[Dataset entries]
☆ ☆ ☆
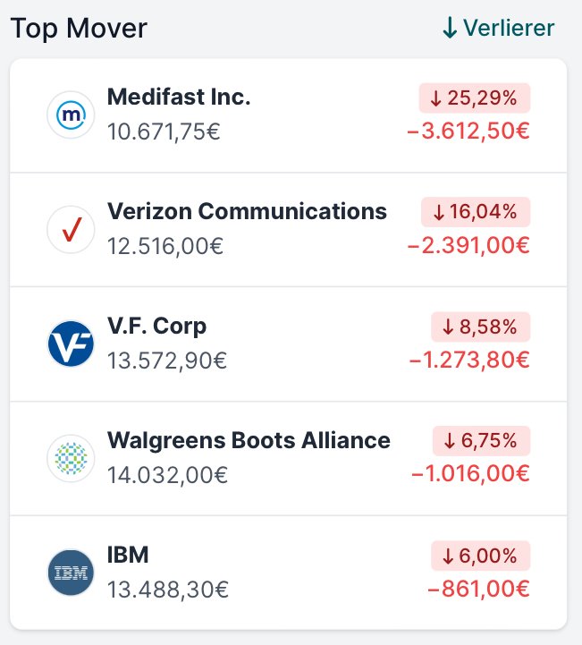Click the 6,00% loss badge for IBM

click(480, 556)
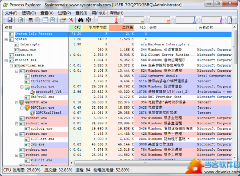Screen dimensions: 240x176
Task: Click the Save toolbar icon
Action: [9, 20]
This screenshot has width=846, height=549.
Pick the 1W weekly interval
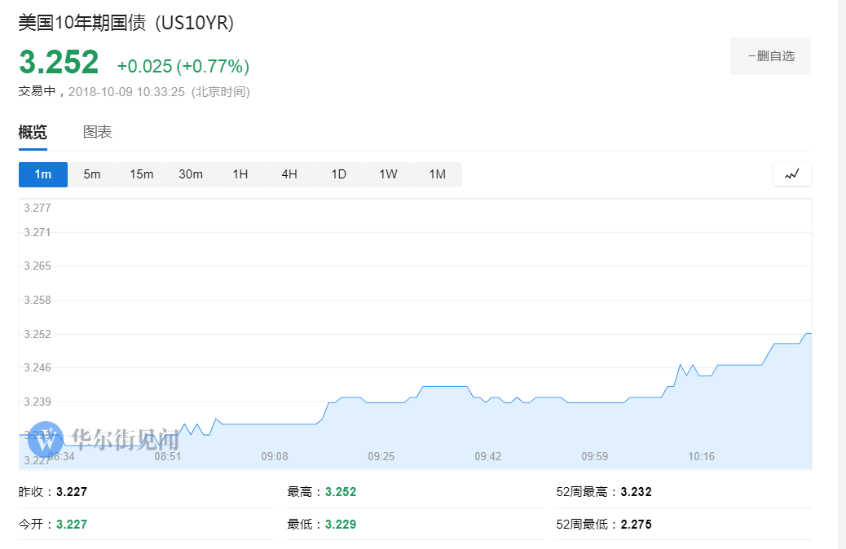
☆ ☆ ☆
#### TASK DESCRIPTION
Please copy exactly the lines from the one containing "This screenshot has width=846, height=549." through the end of the records above, leaving out every picture.

#### TASK SOLUTION
This screenshot has width=846, height=549.
Pick the 1W weekly interval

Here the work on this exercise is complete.